Joel Whitburn: Music’s Ultimate ‘Just the Facts, Ma’am’ Guy
Joel Whitburn never to my knowledge recorded a note of popular music, but he did something that was in its own way equally valuable: He helped make popular music a respectable subject for serious historical and artistic discussion.
If that sounds dry and esoteric, then you may not realize how many decades it took for popular music to be regarded as anything more than ice cream cones on the hottest day of summer, briefly satisfying and quickly forgotten.
Whitburn, who died Tuesday at the age of 82, founded Record Research, a company whose primary product was dozens of books detailing the Billboard magazine charts of best-selling records, back to 1890 when records as we know them barely existed.
Whitburn’s books became bibles to music journalists and historians. They were the most opened books in many writers’ libraries. Including mine.
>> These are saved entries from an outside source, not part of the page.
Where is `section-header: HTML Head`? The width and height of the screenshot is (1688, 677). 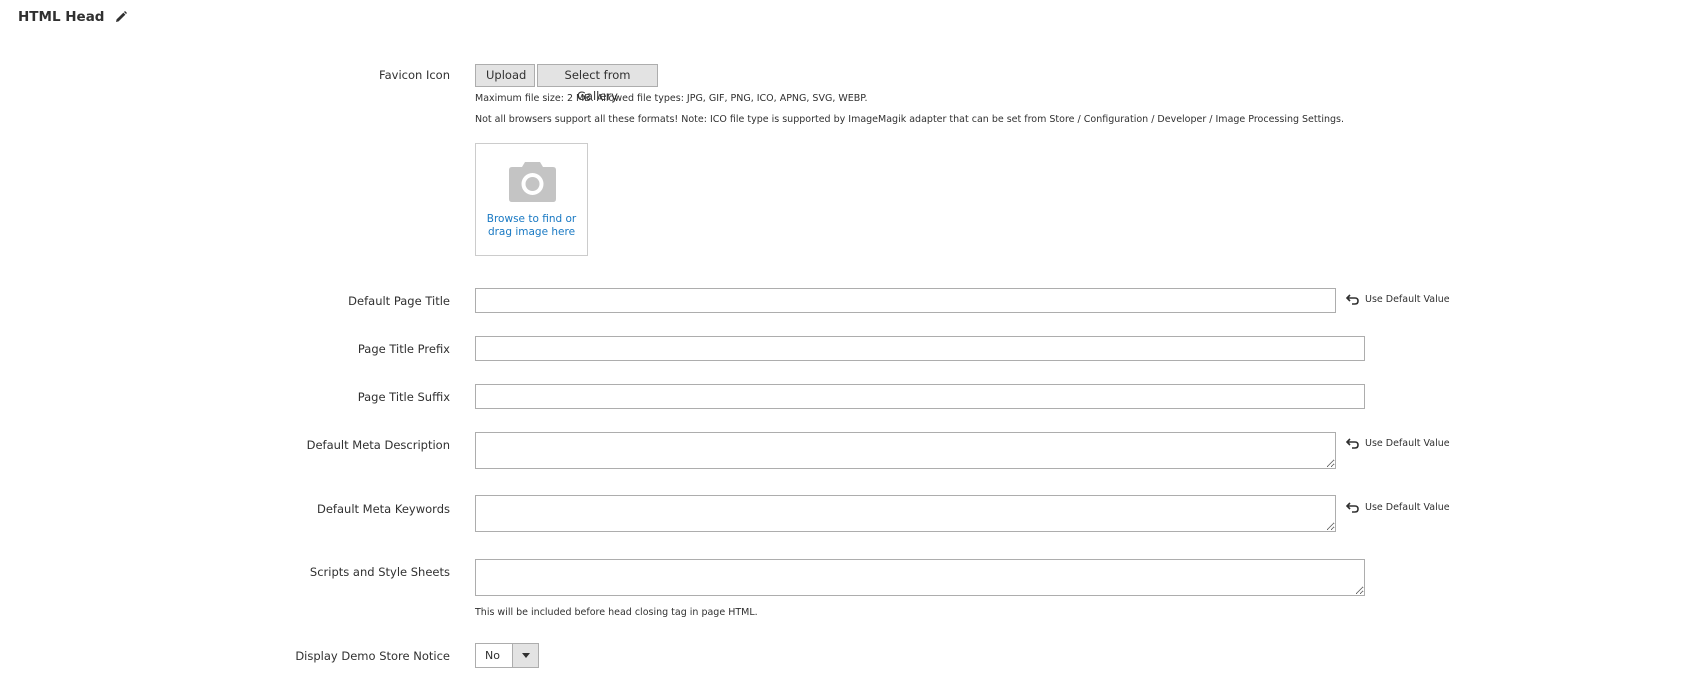 section-header: HTML Head is located at coordinates (73, 17).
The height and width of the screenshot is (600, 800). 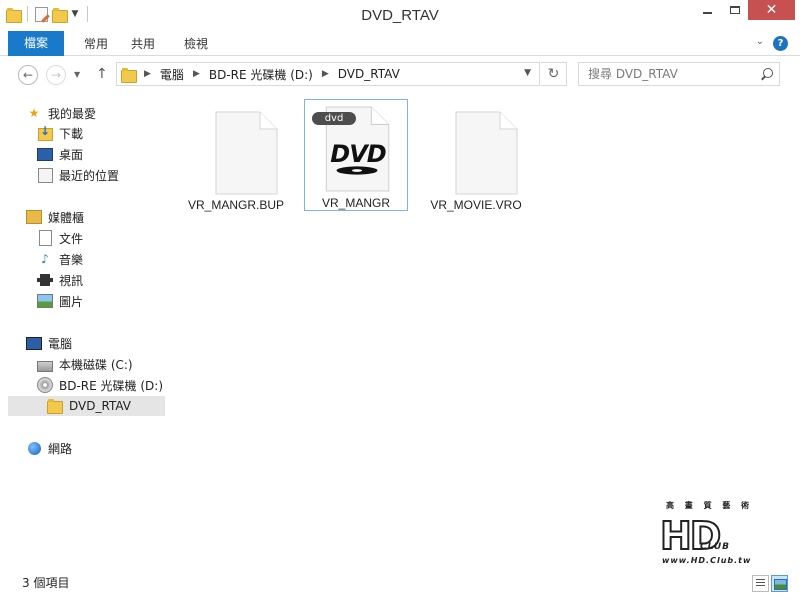 What do you see at coordinates (34, 113) in the screenshot?
I see `star-icon: ★` at bounding box center [34, 113].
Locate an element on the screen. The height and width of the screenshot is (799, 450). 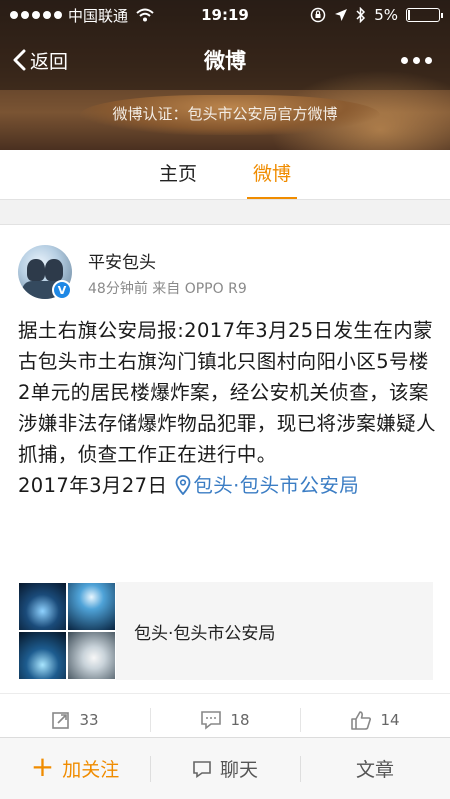
post-meta: 48分钟前 来自 OPPO R9 is located at coordinates (168, 289).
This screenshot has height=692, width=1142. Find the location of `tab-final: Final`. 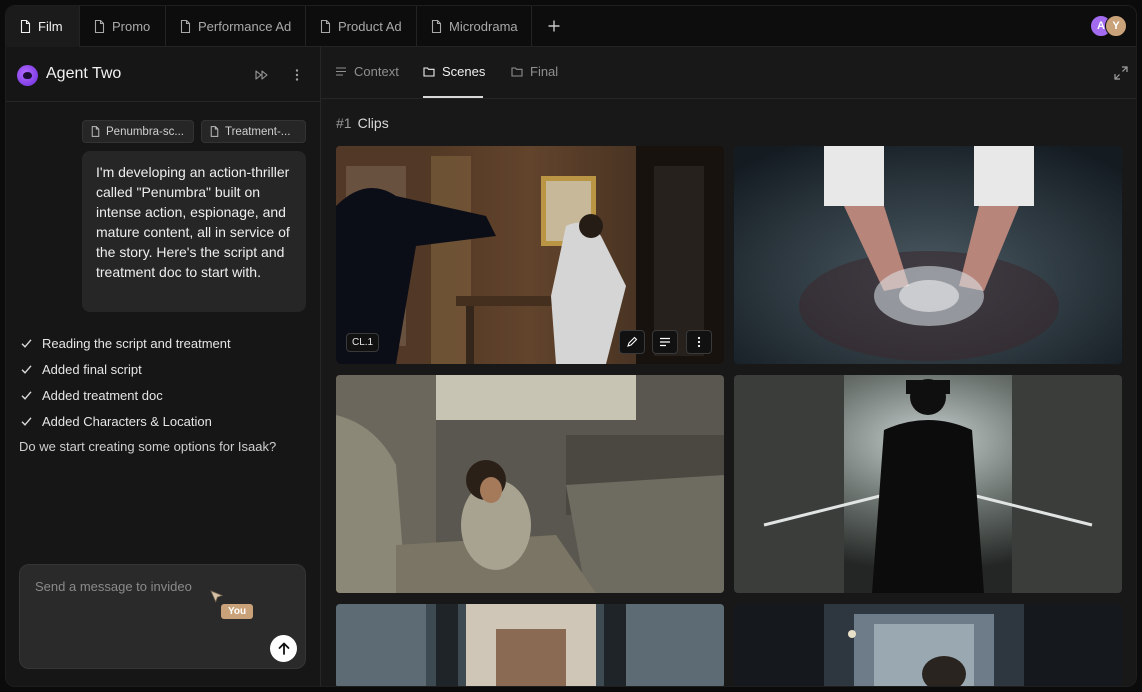

tab-final: Final is located at coordinates (534, 72).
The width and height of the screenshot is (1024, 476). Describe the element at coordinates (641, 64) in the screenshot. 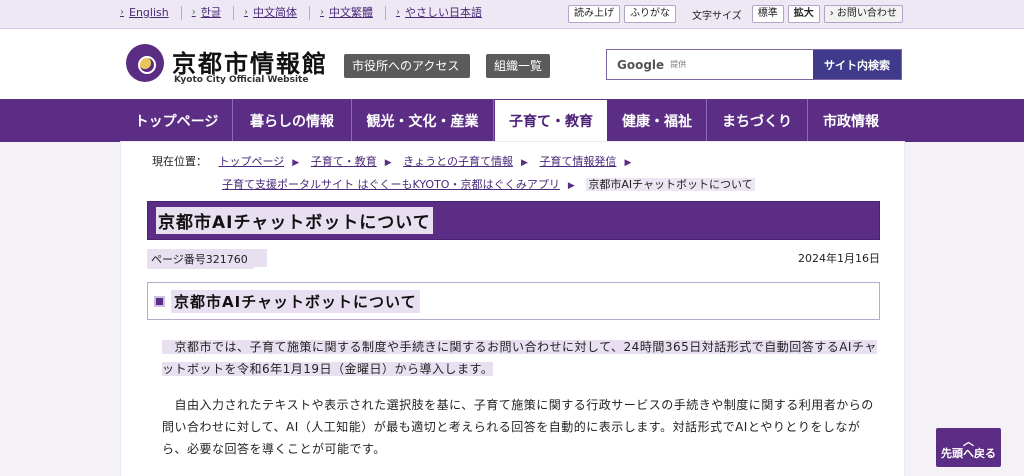

I see `google-logo: Google` at that location.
Record Research books contain no commentary, no critical assessments, no essays on the meaning of the music they chronicle. They are reference books in the strictest and most valuable sense of the word.
The core books, which cover early popular music, modern popular music, country, R&B/hip-hop, adult contemporary, Christmas and every other genre for which Billboard published sales/popularity charts, stand out for their meticulous accuracy. Not just the chart numbers and history, but song titles precisely as they appeared on the record.
To ensure that level of care, Whitburn created an unassailable primary source. His personal collection included every record that appeared on any of the charts he chronicled.
If it was printed in Whitburn it was correct, which may sound like it should be a given, but in fact marked a major advance in popular music discography.
The reference books before Whitburn tended toward sloppy and incomplete. Whitburn recalled in a 2005 video that when he first asked Billboard itself for an historical listing, he received only a mimeographed list of the “top 1000” records of all time, riddled with misspellings and mistakes.
And that’s the point here: Popular music was considered so ephemeral, so unworthy of serious cultural consideration, that even the leading music trade publication didn’t see any reason to offer anything other than an indifferent wave at its history.
That dismissive attitude had hung over popular music for decades, despite the efforts of a few serious writers like big band historian George Simon. Ragtime, jazz, swing, country, R&B and other popular genres were routinely trashed by defenders of “good” music, and when rock ’n’ roll showed up in the mid-1950s, those defenders — like Frank Sinatra — confidently declared that we had reached the bottom and this cacophony would soon implode.
They were wrong, Daddy-O. Still, their contempt fueled the notion that popular music, particularly the kind embraced by teenagers, was hardly music at all.
Whitburn didn’t set out with a mission to challenge that attitude. He just wanted a reference book that would accurately record the music Americans had historically listened to and bought. The funny thing is that because of that strict adherence to names and numbers, his books become an even more powerful defense of popular music. Collectively they remind us how much of America — like, almost all of it — has been touched by something in this purportedly valueless music.
By the time Whitburn released his first book, in 1970, other writers and publications were tackling the lack of respect more directly. Rolling Stone magazine launched in 1967, around the same time as articulate fanzines and magazines like Creem. Veteran newspaper and magazine writers like Robert Shelton, Nat Hentoff and Ralph Gleason treated rock ’n’ roll and its allied forms as culture to which we should pay attention.
What Whitburn provided, starting with that 1970 book, was ammunition, unimpeachable data on how popular music had rolled since the days when most people bought their favorite songs as sheet music.
Whitburn said the popularity of this data surprised him, since he figured he might be the lone geek who cared about it. It was out of pure personal interest that one day in 1965 he was looking through old Billboards and wrote down the chart history of Ricky Nelson’s “Poor Little Fool” on an index card. Five years later, he had enough index cards for the first book.
Billboard initially was outraged, threatening to shut down Whitburn for appropriating its intellectual property. Instead the two sides met and struck a licensing deal, giving Billboard a 30% royalty and Whitburn exclusive rights to the data.
Whitburn was no absentee landlord. He was a record collector before he was a publisher, and that’s what he remained, with a “vault” in which he had meticulously filed and cataloged everything from Al Jolson 78s to 45s, LPs, picture sleeves, CDs and video.
When he walked the camera through the vault in that 2005 video, he talked like a record collector, clearly proud that he had found original releases and that he could say most of the records were in mint or near-mint condition.
Record collectors, probably like collectors of anything, can be a strange bunch. In Joel Whitburn’s case, he had the not-at-all-strange idea that these records he collected deserved books that memorialized their moment in the sun and therefore their legacy beyond.